I'm the one who brought up NCAA? YOU were the one who claimed he's not a complete screw-up BECAUSE of his NCAA resume. A) I wasn't referring to his college career when I made the comment that got you so hilariously worked up, and B) If level of competition is no standard, then hell, I could probably coach the men's Olympic team, since I coached my son's U9 team to a district title.
You called him an unqualified "screw-up". Then you for some reason brought the MAC into it. You're comparing liver and pineapples. I'm done.
At least this ends this college coaches as NT coaches nonsense. Seriously, what was next? An indoor coach? Beach soccer coach lol?
Not to open this up again, but gaining success at the national level at a team in a smaller conference makes it more impressive in my eyes. It's easy to recruit and win at a UCLA or a Duke or an Ohio State. The name recruits itself, so the coach can do jack and still pull in great players and get good results. Akron? Not so much. He built that program into a national power, despite the limitations of the situation, and that's nothing to shake a stick at. He plays a tough out of conference schedule and has had success in the tournament. Yeah, it's the NCAA and a lot of folks look down their noses at it, but at the moment it is a still a major part of the soccer world in the United States, especially at the youth level. Still, the U-23 team wasn't made up of college players (even if Porter did stock it with a bunch of ex-Akron stars). Surely there's an MLS coach or assistant who would have taken the job as a foot in the door to get involved with the national team.
He will go work his way up the ladder like anybody else. If Akron continue to succeed he will always have MLS offers. From there, who knows.
Being old enough to watch the 2000 Olympics and this qualifying tournament... Clive Charles did more with less. He was villified, IIRC, because he picked Conor Casey to start every game in Australia and was goal-less. The team in 2000 looked as if it had less skill, but had more heart. That seems to be the problem here this past week in Nashville. A lot of skill, but a lack of true mental toughness. Nowak coached the team in 2008, and got us to China. I had a fun time in Nashville 4 yrs ago, and thankfully, due to $$$ issues I didn't have to witness this failure. Wasn't Arena the US Olympic coach in 1996 but was also hired as DC's coach?
The reality is that either way if that either way he lays low for 2-3 years or he gets into a pro setup and starts seeing whatever vision he has coming to fruition 2-3 years down the line. That happens with pretty any of the "new breed" of coaches in MLS, so to speak. Not to belabor the comparison but it took Kreis about that time to really acclimate into coaching in RSL, Olsen has probably another year to make DC really his, and looking past nationality for a second, Winter up in Toronto in also in the middle of that and Pareja in Colorado has just started. Heaps...eh, Jay has problems.

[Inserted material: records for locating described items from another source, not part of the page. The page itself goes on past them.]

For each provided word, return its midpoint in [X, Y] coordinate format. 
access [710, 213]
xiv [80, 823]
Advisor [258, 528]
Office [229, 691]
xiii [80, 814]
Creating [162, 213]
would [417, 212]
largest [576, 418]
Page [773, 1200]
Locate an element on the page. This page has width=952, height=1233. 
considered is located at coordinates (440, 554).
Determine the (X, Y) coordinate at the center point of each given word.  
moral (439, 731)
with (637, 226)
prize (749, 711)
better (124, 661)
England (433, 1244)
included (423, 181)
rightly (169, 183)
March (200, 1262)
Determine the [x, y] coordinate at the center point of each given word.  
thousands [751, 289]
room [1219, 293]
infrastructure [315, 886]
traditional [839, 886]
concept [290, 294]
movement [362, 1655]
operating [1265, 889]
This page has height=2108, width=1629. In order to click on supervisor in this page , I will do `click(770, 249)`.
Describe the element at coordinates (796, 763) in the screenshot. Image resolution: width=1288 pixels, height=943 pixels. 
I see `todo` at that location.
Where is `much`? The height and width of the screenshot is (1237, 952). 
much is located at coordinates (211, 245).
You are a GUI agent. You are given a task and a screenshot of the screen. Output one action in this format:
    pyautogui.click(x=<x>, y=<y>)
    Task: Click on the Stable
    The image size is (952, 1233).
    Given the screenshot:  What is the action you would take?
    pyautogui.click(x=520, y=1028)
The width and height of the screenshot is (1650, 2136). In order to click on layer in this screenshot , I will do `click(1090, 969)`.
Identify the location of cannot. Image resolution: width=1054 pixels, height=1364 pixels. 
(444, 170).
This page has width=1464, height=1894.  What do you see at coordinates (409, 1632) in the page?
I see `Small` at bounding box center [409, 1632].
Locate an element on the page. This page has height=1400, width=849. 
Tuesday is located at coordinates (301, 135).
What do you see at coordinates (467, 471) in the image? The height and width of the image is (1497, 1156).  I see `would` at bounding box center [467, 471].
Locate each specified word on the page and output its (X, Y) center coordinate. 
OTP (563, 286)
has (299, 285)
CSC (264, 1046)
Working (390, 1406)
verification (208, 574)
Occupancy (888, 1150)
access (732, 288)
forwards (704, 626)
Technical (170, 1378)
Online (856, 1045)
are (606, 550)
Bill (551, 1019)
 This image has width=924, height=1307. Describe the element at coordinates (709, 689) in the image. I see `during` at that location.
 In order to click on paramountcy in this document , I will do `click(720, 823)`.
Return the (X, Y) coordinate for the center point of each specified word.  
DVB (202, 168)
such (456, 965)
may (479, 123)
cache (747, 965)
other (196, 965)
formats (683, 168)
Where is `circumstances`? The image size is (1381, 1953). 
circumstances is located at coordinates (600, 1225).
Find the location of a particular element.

Dempsey was at Furman Univ from 2001-2003 which is three years and turned pro at 20 (good move!). He is not a four year college soccer player who turns pro at 22 or 23 which IMHO are the players who keep MLS down.
The players who keep MLS down are the ones who are willing to take 30k a year to play in MLS. Sometimes they turn out to be Tim Ream. That's on MLS not the players.
That team also happened to have three all time top American players (Friedel, Donovan, JOB) plus supporting cast of WC players of Agoos, Wolfe, Hejduk, and Olsen. Howard was a back up keeper. Beasley and Boca didn't make it. Rumors about that being a blue color team were exaggeration. Unfortunately that was our golden generation. We just didn't know it yet. And this team is really low on talent. Mix, Corona, Shea and Adu may end up as marginal MNT players, all defenders are horrible, keepers are very row. The only two who might become MNT starters are Boyd and Agudelo and the later got injured.